DIRECTIONS ▸ Your copy should match the entries below exactly, apart from the images.

══ EXERCISE MATERIAL

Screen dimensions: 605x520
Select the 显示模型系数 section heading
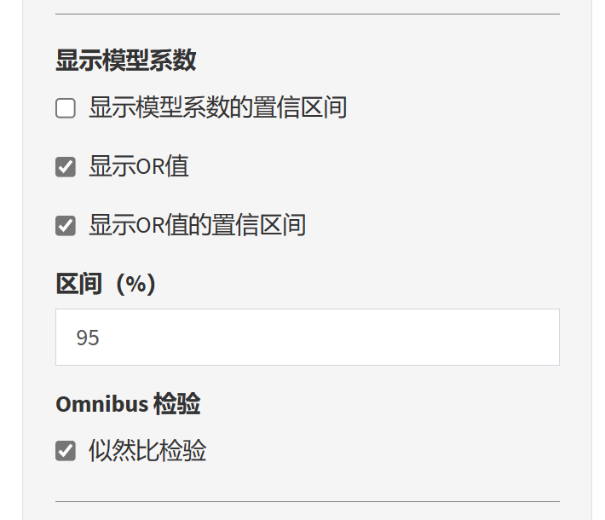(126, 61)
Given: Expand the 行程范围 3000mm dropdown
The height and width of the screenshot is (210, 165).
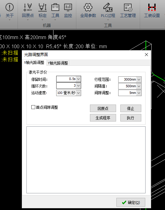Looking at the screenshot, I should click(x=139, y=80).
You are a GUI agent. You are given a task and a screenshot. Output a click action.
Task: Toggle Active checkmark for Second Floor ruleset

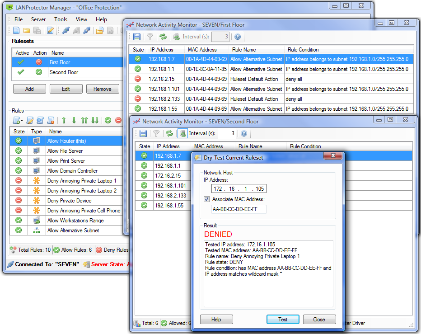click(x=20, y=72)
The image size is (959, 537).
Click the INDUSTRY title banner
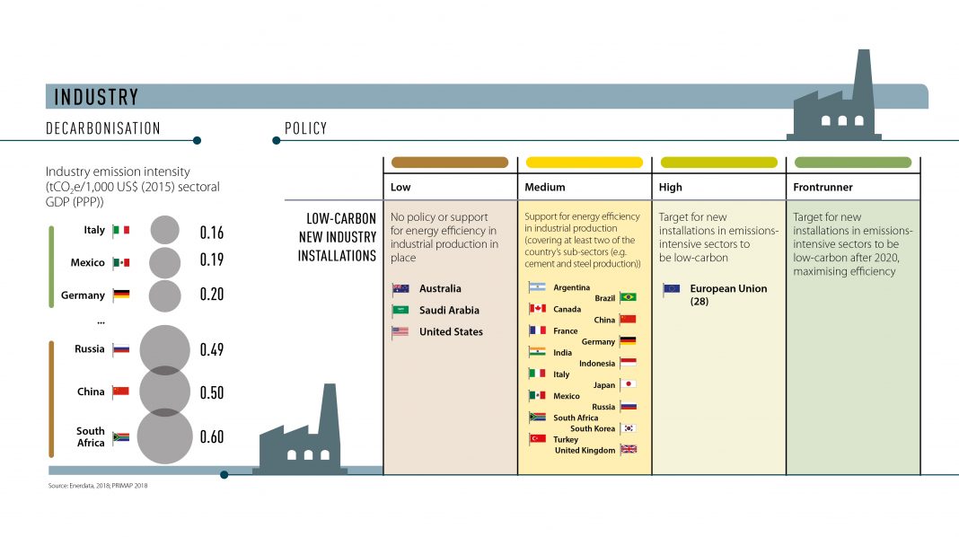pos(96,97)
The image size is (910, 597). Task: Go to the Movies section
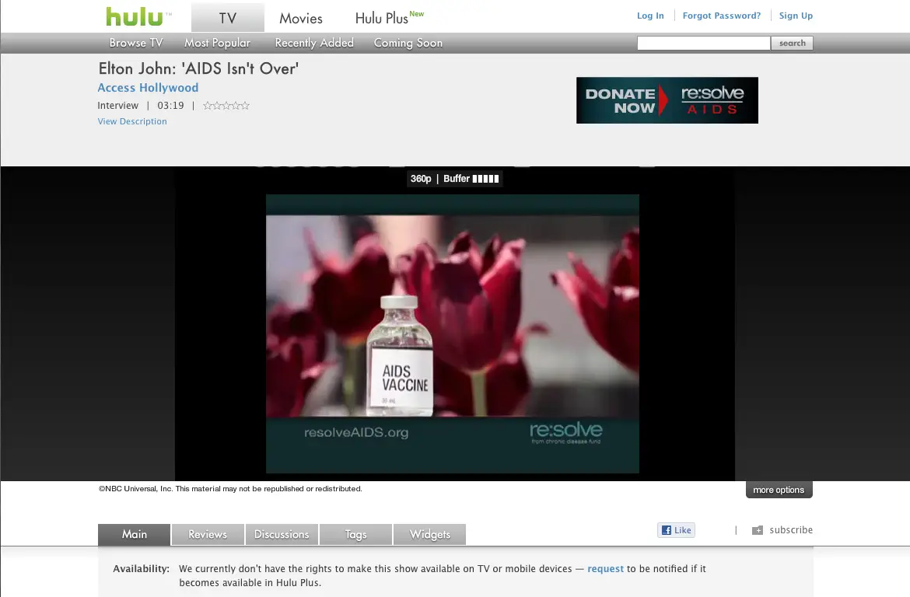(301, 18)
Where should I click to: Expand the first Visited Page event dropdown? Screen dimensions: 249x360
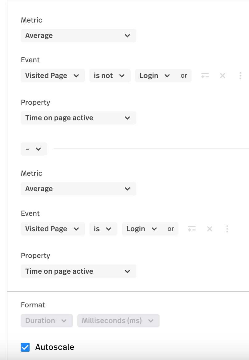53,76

════

EXERCISE SOLUTION ▸
Screen dimensions: 605x520
Select the 显示模型系数 section heading
(126, 61)
Given: Expand the 行程范围 3000mm dropdown
The height and width of the screenshot is (210, 165).
Looking at the screenshot, I should click(x=139, y=80).
You are a GUI agent. You are given a task and a screenshot. Output a click action.
Task: Toggle Active checkmark for Second Floor ruleset

click(x=20, y=72)
The image size is (959, 537).
Click the INDUSTRY title banner
pos(96,97)
The image size is (910, 597). Task: Go to the Movies section
(301, 18)
Where should I click to: Expand the first Visited Page event dropdown? Screen dimensions: 249x360
53,76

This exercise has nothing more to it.